Durant la première phase, les survivants ont pu s’appuyer sur des tuteurs internes (force physique, force morale, valeurs familiales, désir de revoir des êtres chers, désir d’évasion…) et externes (présence de proches sur les lieux de détention, amitié et solidarité entre prisonniers, facteur chance, évasion intellectuelle par la correspondance, l’écriture, les arts…). Pendant la période ayant suivi leur retour des camps, certains résilients ont pu à nouveau compter sur l’appui de tuteurs extérieurs et intérieurs qui ont facilité leur processus de résilience. Ont joué cette fois, en tant que facteurs externes, les institutions sociales qui ont pris en charge les anciens concentrationnaires dès leur retour, les proches, les amis, les êtres chers et les personnes qui, au moment opportun, ont permis une insertion professionnelle et sociale rapide.

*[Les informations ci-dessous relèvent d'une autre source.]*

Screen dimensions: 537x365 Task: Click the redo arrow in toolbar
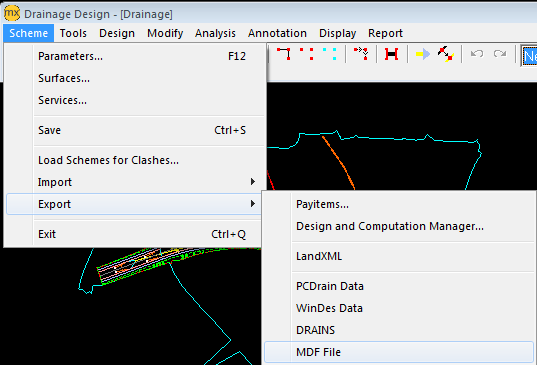click(500, 54)

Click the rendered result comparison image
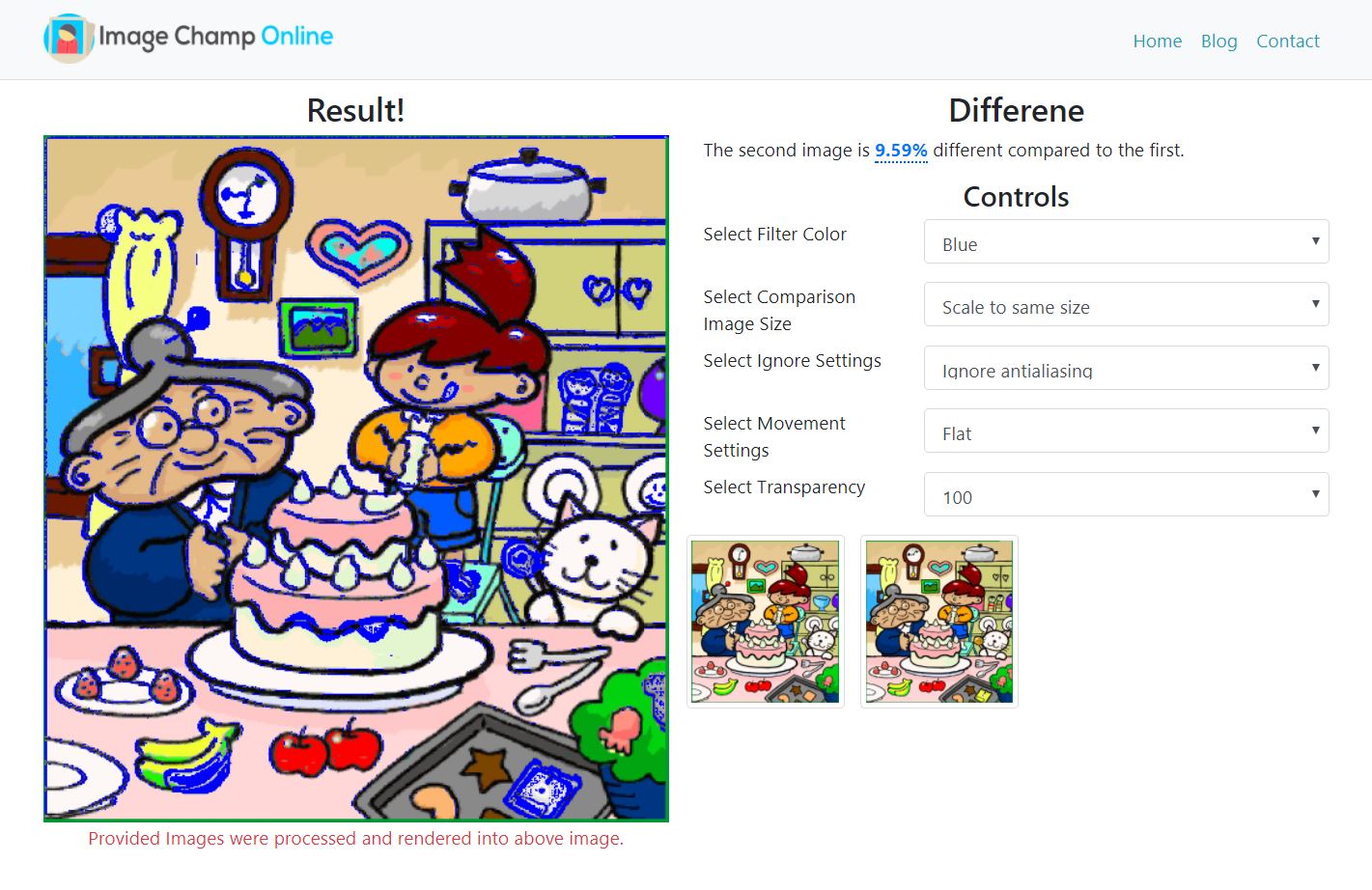(356, 479)
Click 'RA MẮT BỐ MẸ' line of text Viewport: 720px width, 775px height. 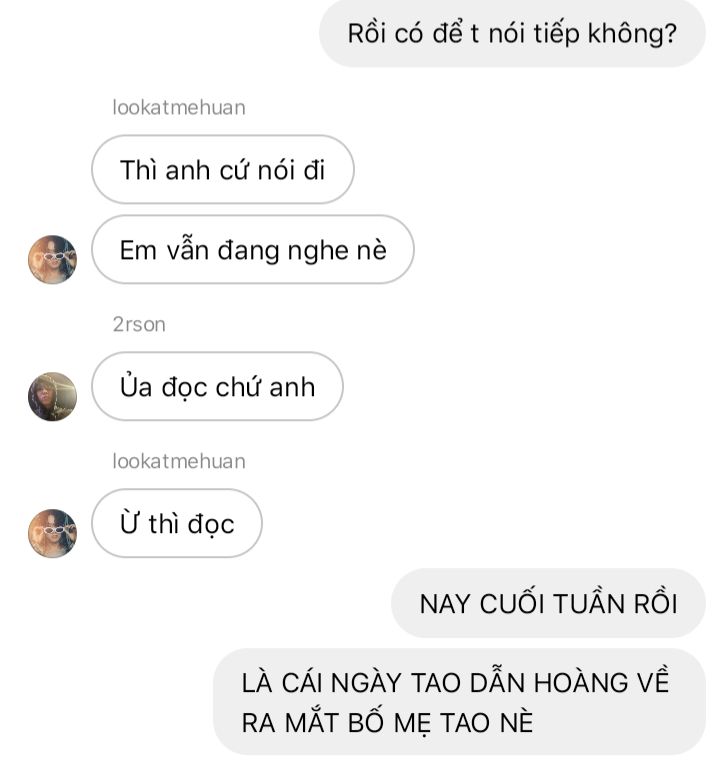[337, 723]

Quant aux facteurs internes, ils sont à mettre en liaison avec la force morale interne que les rescapés ont forgée durant leur détention et qui trouve généralement son expression dans une volonté de vivre et d’agir peu commune, ainsi que dans une créativité et une imagination débordantes. Certains anciens prisonniers toutefois n’ont pas réuni les conditions nécessaires au développement d’un processus de résilience. Ils sont demeurés des rescapés murés dans le silence (des « épouvantails », pour employer une image de Boris Cyrulnik) et ont souffert tout au long de leur vie des blessures morales encourues durant la déportation. Quand la souffrance s’est faite trop forte, certains ont décidé de mettre fin à leurs jours.

Dans les cas de résilience réussie, au contraire, on enregistre des parcours professionnels et sportifs jalonnés de succès et/ou des créations littéraires, artistiques et musicales d’un haut niveau. Dans ces deux cas, l’abondante énergie vitale dont disposent les résilients est canalisée et sublimée[1], le traumatisme est intégré et métamorphosé en une action politique, philosophique ou artistique socialement acceptable et utile à la société.[2] On retrouve également des manifestations de cette résilience dans la multitude de témoignages oraux que livrent parfois des anciens prisonniers et dans lesquels ils s’efforcent de convaincre leur auditoire de faire montre du même dynamisme et de la même créativité.

Toutefois, le parcours biographique de résilients montre aussi, malheureusement, que ce processus peut s’interrompre brutalement quand une nouvelle épreuve se présente. Il faut savoir que la cicatrice de la blessure encourue dans les camps n’est jamais guérie, qu’elle peut s’ouvrir à tout moment. Le traumatisme reste un point faible qui peut se déchirer sous les coups du sort. Cette fêlure contraint le résilient à devoir « tricoter sa résilience[3] » toute sa vie.

Aussi, certains critiques n’ont pas manqué de faire observer qu’ « une personne résiliente restera impuissant à se libérer des traumatismes qui lui furent infligés », elle « n’est pas libérée de ses souffrances, mais bien asservie aux mécanismes de refoulement et de compensation, aux schémas de comportement qui lui permirent, jadis, de survivre à un environnement hostile. » À noter également que, toujours selon ces critiques, le concept de résilience, en termes d’éducation et de formation, servirait à déculpabiliser certaines personnes qui, au lieu d’agir en êtres responsables, invoqueraient le processus de résilience pour renoncer à leur rôle de guides dans la résolution de leurs problématiques relationnelles et familiales.[4]

  1. Marie-Frédérique Bacqué, « Un merveilleux malheur » : http://www.carnetpsy.com/article.php?id=1142&PHPSESSID=gafjuplmpith1hur66b30p28s3 (consulté le 21/3/2016).
  2. Boris Cyrulnik, Autobiographie d’un épouvantail, Paris, Odile Jacob, 2008, p. 193.
  3. Boris Cyrulnik, Les Vilains Petits Canards, Paris, Odile Jacob, 2001, p. 167.